Content starts

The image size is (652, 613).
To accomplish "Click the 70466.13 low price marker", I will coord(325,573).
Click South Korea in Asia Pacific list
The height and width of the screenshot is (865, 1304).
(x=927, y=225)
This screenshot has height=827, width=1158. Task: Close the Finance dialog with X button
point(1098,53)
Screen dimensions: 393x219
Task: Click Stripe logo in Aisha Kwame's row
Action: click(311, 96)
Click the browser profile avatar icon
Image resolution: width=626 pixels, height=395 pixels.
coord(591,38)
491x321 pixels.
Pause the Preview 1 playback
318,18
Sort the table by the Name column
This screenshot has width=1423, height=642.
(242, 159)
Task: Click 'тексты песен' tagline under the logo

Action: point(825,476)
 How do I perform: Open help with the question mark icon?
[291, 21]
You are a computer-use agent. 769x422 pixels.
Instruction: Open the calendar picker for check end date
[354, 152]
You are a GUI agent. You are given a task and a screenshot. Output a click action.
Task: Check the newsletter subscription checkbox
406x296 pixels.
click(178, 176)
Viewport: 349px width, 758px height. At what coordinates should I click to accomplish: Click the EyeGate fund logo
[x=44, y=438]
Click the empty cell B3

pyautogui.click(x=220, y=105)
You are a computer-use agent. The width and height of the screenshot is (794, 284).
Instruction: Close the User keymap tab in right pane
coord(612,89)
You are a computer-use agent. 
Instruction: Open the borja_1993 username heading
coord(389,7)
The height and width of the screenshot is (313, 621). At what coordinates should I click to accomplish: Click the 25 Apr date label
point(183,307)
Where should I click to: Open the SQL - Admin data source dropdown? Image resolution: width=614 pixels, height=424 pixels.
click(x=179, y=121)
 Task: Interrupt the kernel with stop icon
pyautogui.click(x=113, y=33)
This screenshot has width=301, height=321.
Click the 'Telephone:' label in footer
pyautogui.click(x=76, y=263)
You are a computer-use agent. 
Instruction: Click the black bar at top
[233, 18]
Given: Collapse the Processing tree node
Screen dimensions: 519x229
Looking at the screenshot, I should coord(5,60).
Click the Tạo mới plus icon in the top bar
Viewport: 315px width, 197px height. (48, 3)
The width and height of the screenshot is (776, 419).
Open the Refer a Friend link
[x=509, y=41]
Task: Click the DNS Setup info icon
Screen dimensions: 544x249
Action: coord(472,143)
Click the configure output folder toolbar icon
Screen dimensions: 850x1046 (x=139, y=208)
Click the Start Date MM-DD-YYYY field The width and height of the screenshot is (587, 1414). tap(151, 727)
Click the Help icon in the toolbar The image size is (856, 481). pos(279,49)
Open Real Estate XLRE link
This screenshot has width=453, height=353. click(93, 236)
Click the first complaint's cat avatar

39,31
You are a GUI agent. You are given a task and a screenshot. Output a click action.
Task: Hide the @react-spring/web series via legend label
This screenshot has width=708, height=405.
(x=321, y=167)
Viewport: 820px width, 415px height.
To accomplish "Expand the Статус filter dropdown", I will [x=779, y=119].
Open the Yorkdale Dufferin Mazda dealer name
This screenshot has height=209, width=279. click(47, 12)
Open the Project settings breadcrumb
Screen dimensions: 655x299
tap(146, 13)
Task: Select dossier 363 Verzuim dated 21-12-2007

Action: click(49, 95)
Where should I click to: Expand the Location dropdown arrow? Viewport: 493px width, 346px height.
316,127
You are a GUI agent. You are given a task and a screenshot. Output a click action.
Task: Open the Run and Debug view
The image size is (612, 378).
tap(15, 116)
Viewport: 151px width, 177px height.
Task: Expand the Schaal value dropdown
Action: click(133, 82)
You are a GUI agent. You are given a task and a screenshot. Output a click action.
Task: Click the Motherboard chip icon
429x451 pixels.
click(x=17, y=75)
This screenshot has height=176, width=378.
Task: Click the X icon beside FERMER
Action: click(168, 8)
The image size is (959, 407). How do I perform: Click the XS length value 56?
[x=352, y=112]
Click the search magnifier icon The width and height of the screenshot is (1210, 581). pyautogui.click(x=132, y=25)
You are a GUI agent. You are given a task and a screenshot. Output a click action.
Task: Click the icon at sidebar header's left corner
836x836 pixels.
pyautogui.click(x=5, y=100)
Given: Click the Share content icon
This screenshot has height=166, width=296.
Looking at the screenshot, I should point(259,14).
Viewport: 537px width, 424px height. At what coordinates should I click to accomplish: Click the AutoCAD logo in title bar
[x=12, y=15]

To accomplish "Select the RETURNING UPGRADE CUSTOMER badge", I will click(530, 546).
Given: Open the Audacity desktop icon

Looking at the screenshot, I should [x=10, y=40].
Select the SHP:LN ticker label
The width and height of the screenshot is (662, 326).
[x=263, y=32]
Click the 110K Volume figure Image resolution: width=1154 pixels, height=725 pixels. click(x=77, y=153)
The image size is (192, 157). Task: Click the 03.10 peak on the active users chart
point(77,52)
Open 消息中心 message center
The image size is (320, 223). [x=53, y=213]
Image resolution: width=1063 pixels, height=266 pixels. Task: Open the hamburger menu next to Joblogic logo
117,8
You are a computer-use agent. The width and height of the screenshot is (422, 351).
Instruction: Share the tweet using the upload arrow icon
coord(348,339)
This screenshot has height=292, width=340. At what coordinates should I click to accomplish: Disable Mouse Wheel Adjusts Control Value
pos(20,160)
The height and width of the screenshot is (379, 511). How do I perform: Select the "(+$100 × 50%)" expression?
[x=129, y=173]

Content ends

* **TASK DETAILS**
If a line in the records above has the word "computer", copy it.

* **ANSWER TO THE EXERCISE**
You are a computer-use agent. 769x422 pixels.
You are a computer-use agent. The width and height of the screenshot is (794, 284).
You are a computer-use agent. 
You are a computer-use agent. 
You are a computer-use agent. The width and height of the screenshot is (422, 351).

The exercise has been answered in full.